Gestellte Aufgabe a:
Geben Sie sämtliche Einträge des Datensatzes, die nach dem Textauszug folgen, Zeile für Zeile unverändert wieder und lassen Sie dabei die Bilder weg.
---- Vorliegender Textauszug
Ländergrenze Spanien-Portugal
Ländergrenze Spanien-Portugal

Klar war auch: es wird noch einmal bergig. Keine riesigen Höhen, aber Höhenmeter ohne Ende und wohl auch das ein oder andere Stück mit ordentlichen Steigungen. Da wollte ich meine Erwartungen nicht allzu hoch ansetzen.

Vom Hotel zurück auf den Track ging es gleich hoch, dann beruhigte sich alles etwas und ich kam unerwartet gut voran. Die rund 16km bis zur portugiesischen Grenze waren schnell geschafft. Bemerkung am Rande: das Smartphone hatte sofort die portugiesische Zeit, das Garmin macht den Zeitzonenwechsel offenbar nicht innerhalb einer Aktivität mit.

Staumauer
Staumauer

Bis Castelo Branco ging es auf einer mäßig befahrenen Straße entlang. Die Portugiesen überholen allerdings enger als die großzügig ausholenden Spanier und sie sind auch längst nicht so geduldig. Trotzdem verlief die Fahrt angenehm.

In Castelo Branco hieß es erst einmal Mittagessen. 80km durch hügelige Landschaft lagen ja bereits hinter mir. Dann ging es raus. Die Fahrt führte auf einer Nationalstraße parallel zur Autobahn. Irgendwann kündigte ein Schild eine Sackgasse an. Ich ließ mich nicht beirren und folgte meinem Track. Dort, wo die Sackgasse hätte sein sollen bog ein kleiner Serviceweg ab. Keine Beschilderung, keine Schranke verboten die Nutzung.
--------
Gestellte Aufgabe b:
Prüfen Sie für jede der folgenden Aussagen, ob sie mit dem Reisebericht übereinstimmt. Antworten Sie jeweils mit Ja oder Nein und zitieren Sie die ausschlaggebenden Worte des Textes wörtlich.
(i) Die Strecke vom Hotel bis zur portugiesischen Grenze betrug rund 16 km.
(ii) Das Garmin stellte sich beim Grenzübertritt sofort auf die portugiesische Zeit um.
(iii) Die Portugiesen überholen mit mehr Abstand als die Spanier.
---- Einträge des Datensatzes
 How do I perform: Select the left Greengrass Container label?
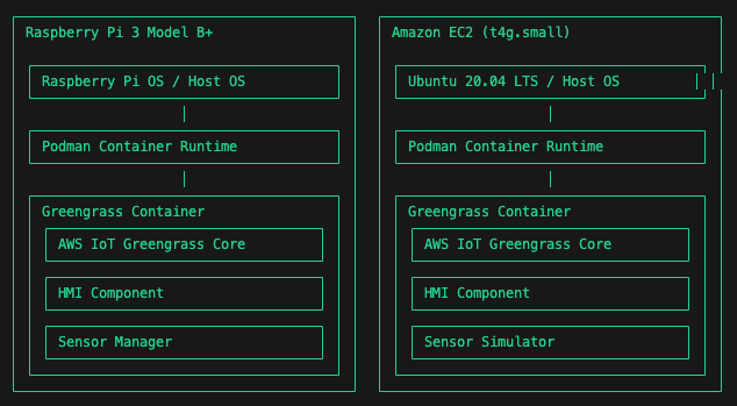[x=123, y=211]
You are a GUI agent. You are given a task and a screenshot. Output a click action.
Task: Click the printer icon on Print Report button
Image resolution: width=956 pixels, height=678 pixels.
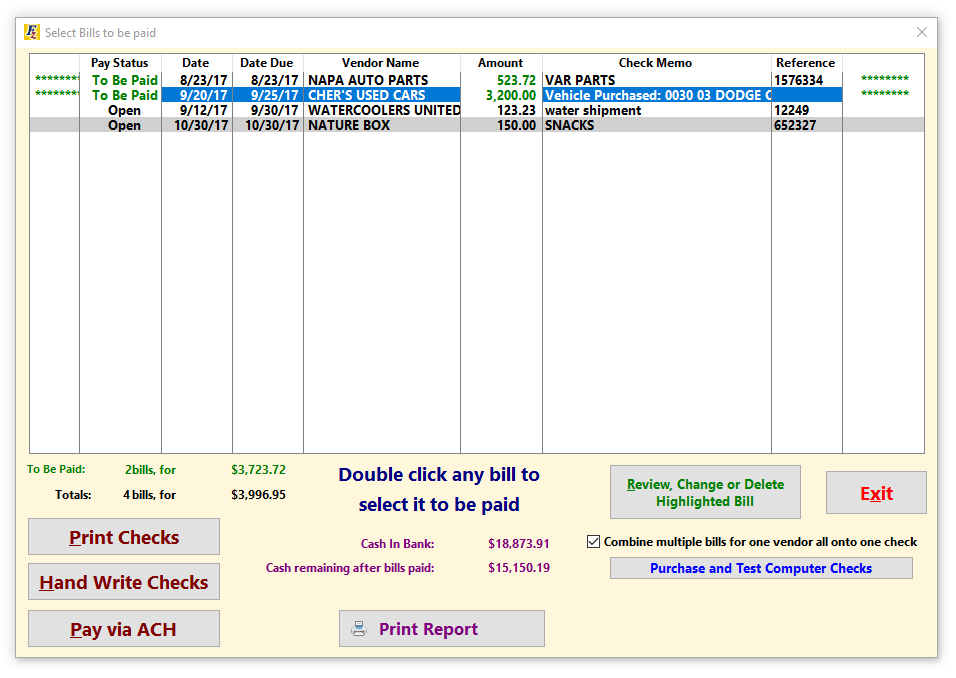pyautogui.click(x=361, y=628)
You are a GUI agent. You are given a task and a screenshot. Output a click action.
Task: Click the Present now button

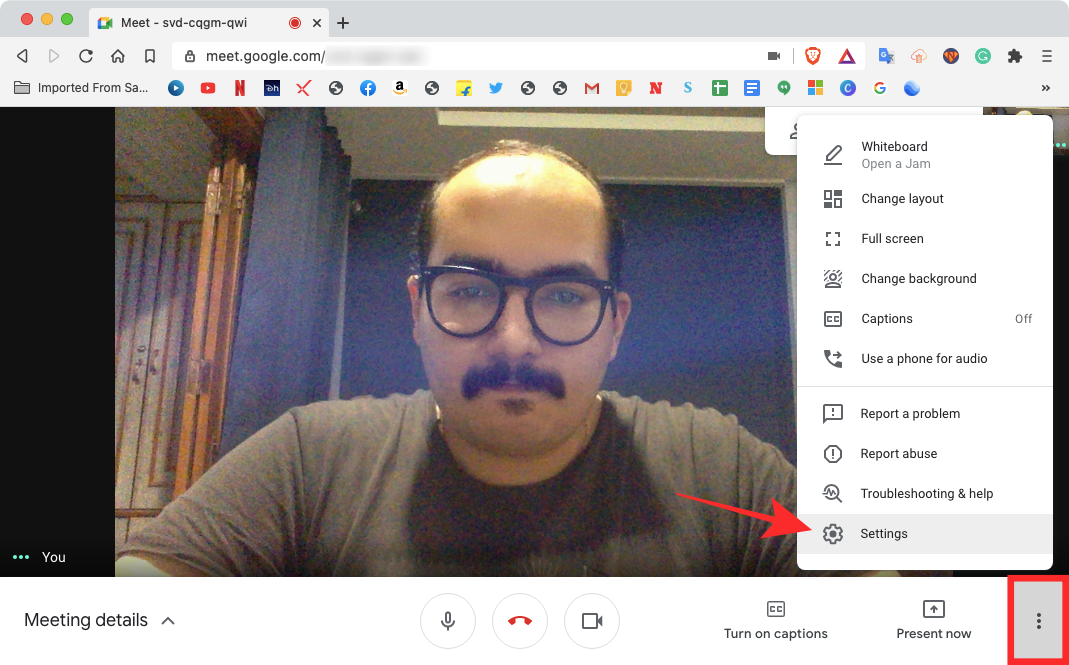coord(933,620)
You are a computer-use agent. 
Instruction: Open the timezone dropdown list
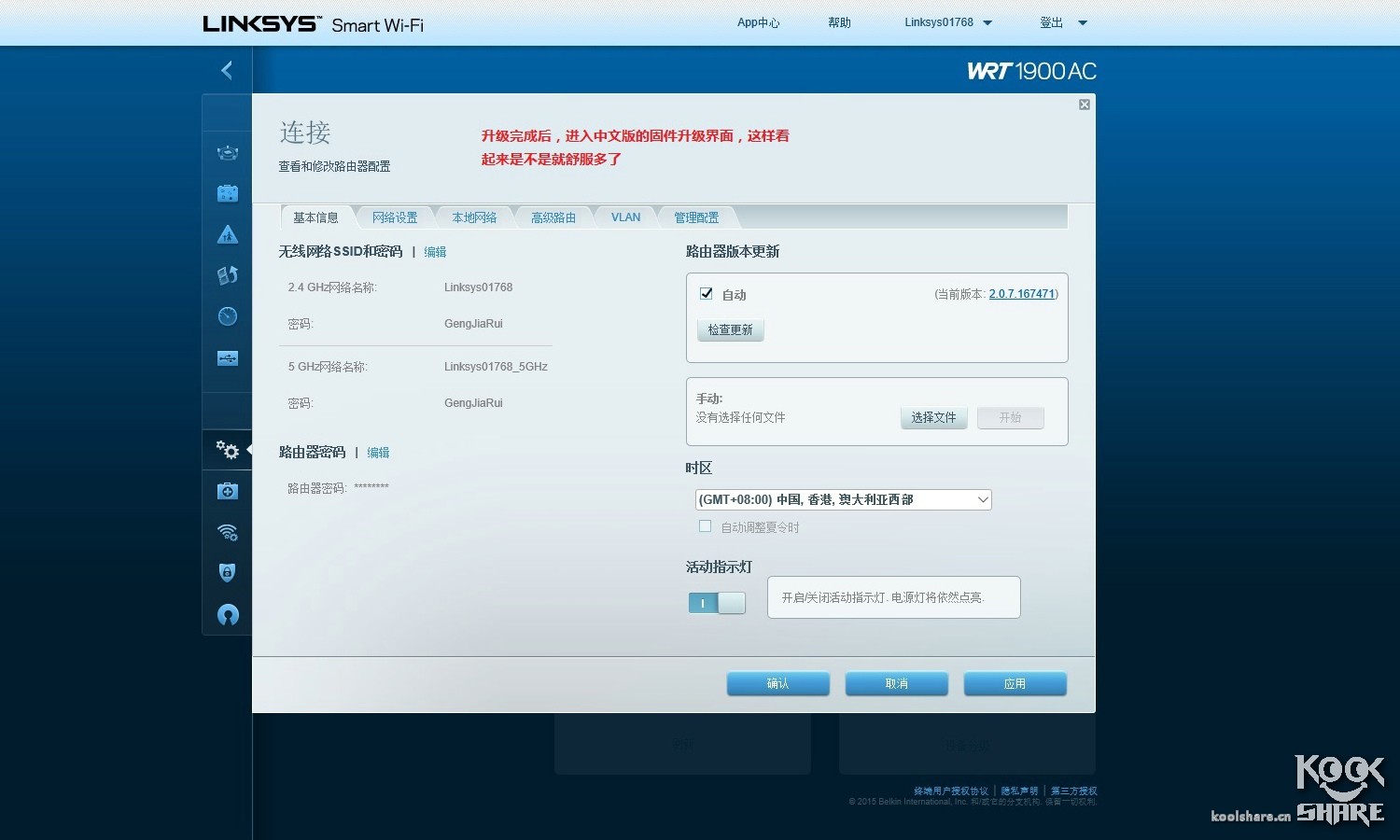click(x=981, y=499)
--------
Antwort zur Aufgabe a:
 How do I perform: Select the left Greengrass Container label?
[x=123, y=211]
You are a GUI agent. You are given a task and a screenshot. Output a click action.
Task: Click the printer icon on Print Report button
Image resolution: width=956 pixels, height=678 pixels.
pyautogui.click(x=361, y=628)
You are a GUI agent. You are given a task and a screenshot. Output a click action.
Task: Click the Present now button

coord(933,620)
You are a computer-use agent. 
Instruction: Open the timezone dropdown list
click(x=981, y=499)

Antwort zur Aufgabe b:
(i) Ja: „Die rund 16km bis zur portugiesischen Grenze waren schnell geschafft.“
(ii) Nein: „das Garmin macht den Zeitzonenwechsel offenbar nicht innerhalb einer Aktivität mit.“
(iii) Nein: „Die Portugiesen überholen allerdings enger als die großzügig ausholenden Spanier“